■ Exercise objective:
Only text is carried over. Reproduce the entries below exactly.

■ Dataset entries:
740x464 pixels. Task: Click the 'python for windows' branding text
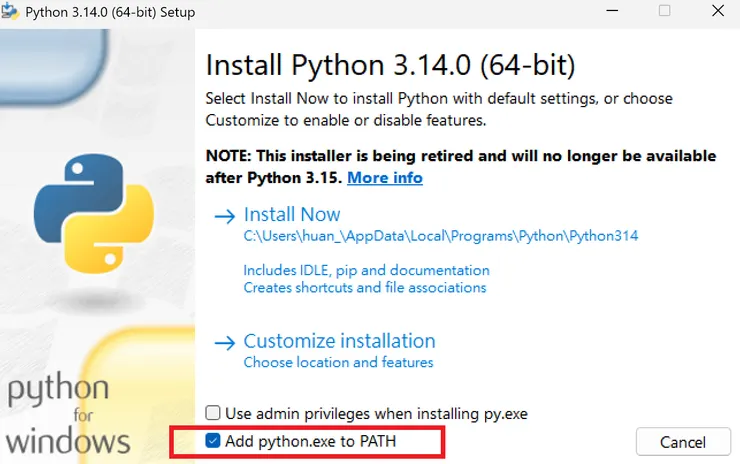(x=68, y=414)
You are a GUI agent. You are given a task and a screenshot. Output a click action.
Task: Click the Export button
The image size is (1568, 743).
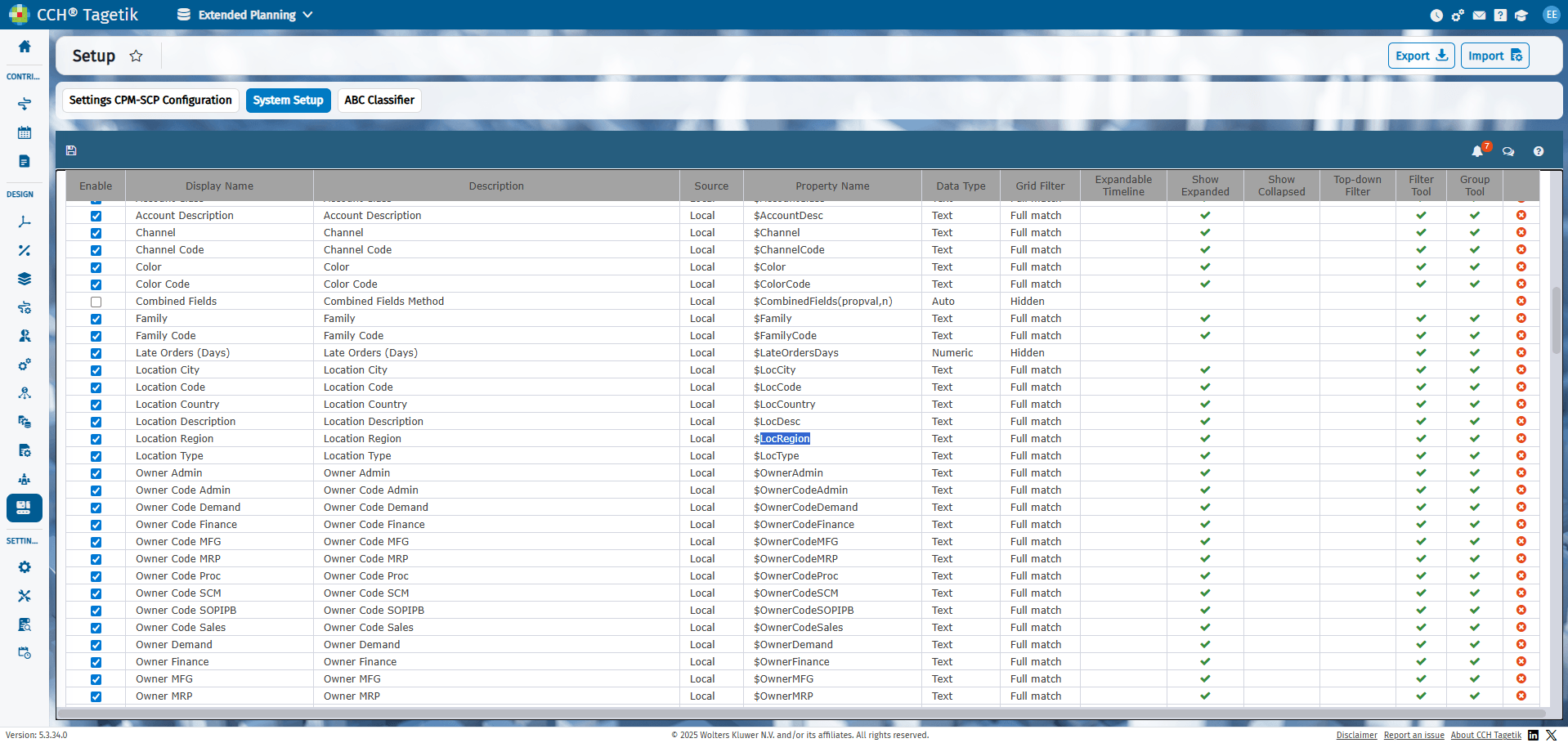(1421, 56)
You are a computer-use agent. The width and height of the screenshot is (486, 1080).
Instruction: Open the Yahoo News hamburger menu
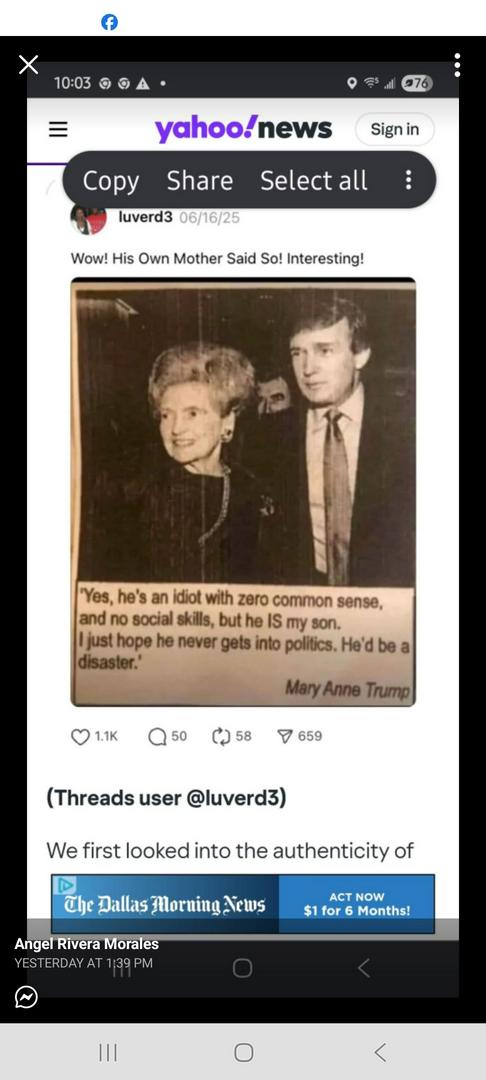59,129
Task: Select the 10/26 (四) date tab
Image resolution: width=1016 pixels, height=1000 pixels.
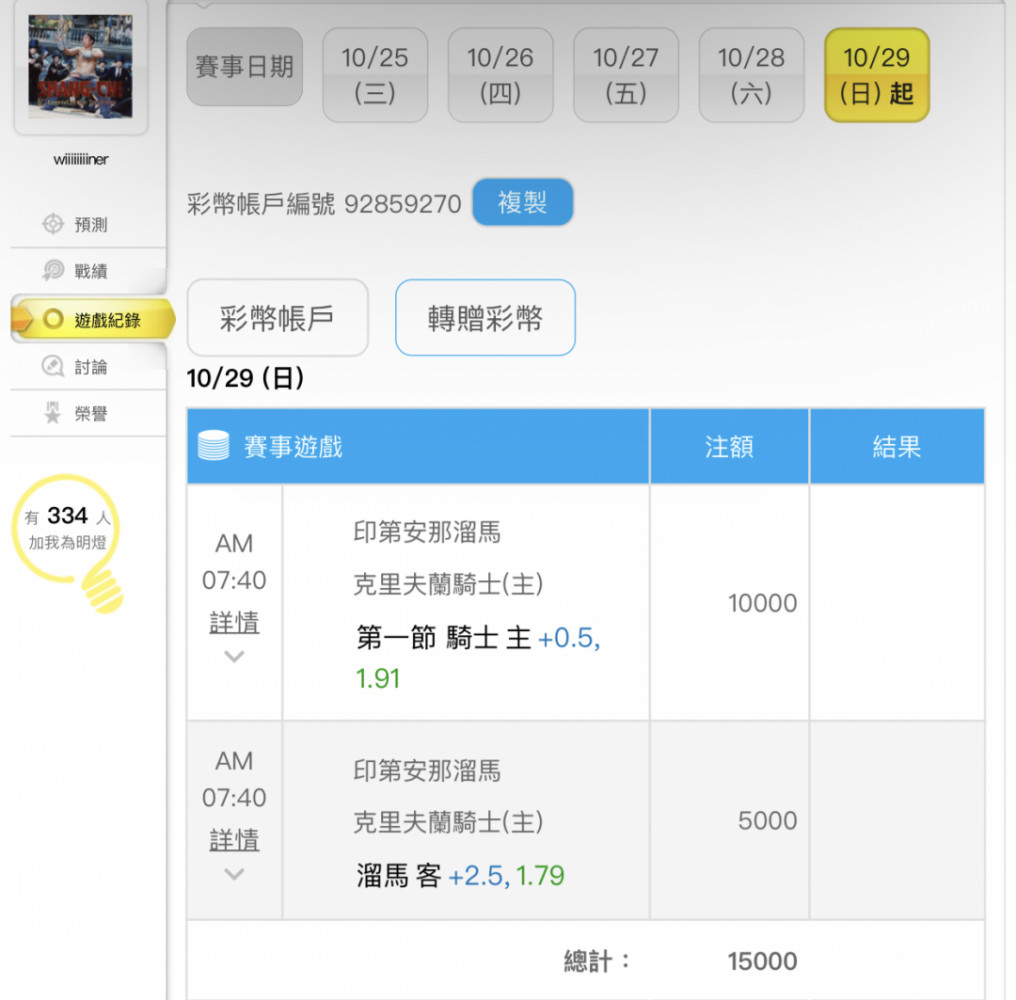Action: [x=500, y=75]
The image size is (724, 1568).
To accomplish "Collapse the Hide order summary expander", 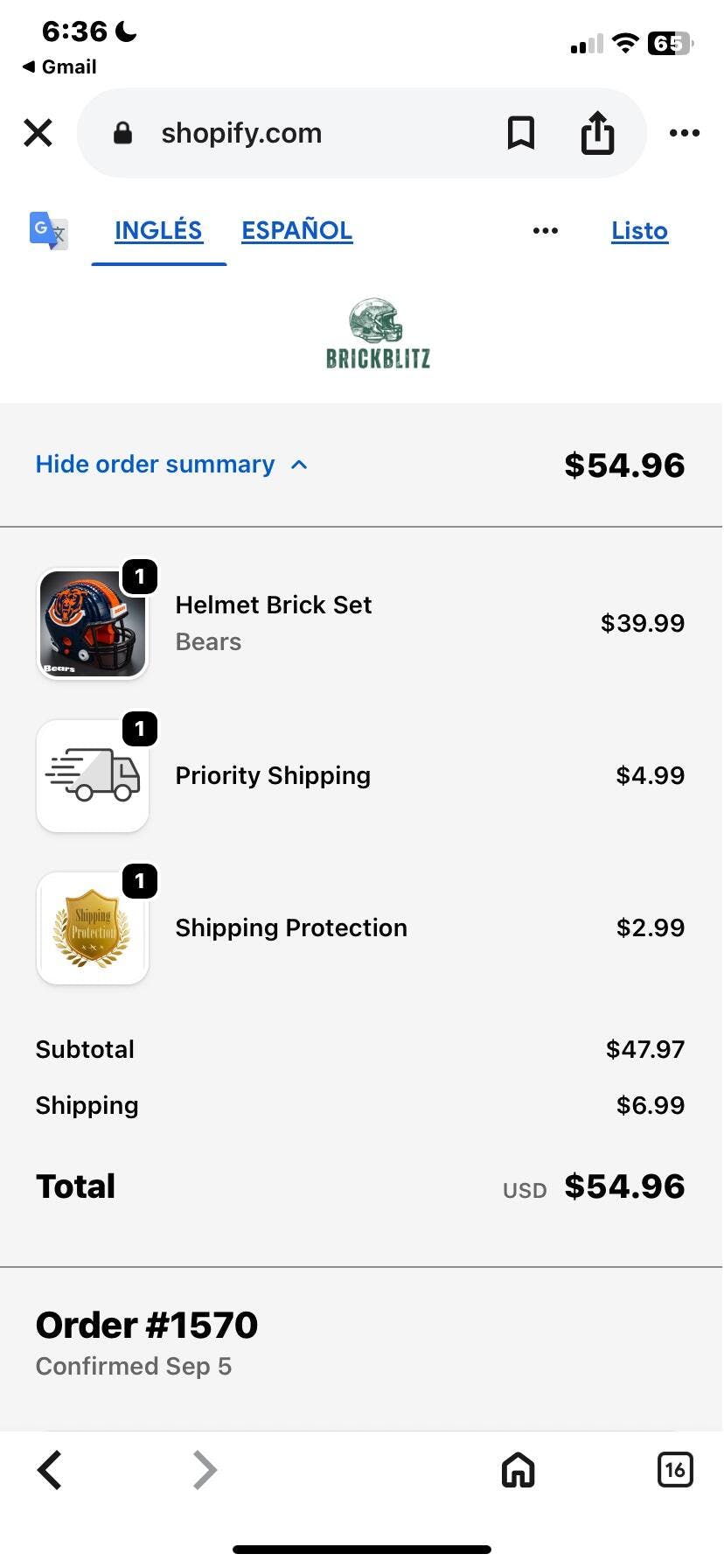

■ Output:
740x464 pixels. Task: Click the 'python for windows' branding text
(x=68, y=414)
You are a GUI agent. You are given a task and a screenshot. Output a click action.
Task: Click the Export button
The image size is (1568, 743).
(1421, 56)
You are a computer-use agent. The width and height of the screenshot is (486, 1080).
Instruction: Open the Yahoo News hamburger menu
59,129
Task: Select the 10/26 (四) date tab
Image resolution: width=1016 pixels, height=1000 pixels.
Action: [x=500, y=75]
The image size is (724, 1568).
To accomplish "Collapse the Hide order summary expander", 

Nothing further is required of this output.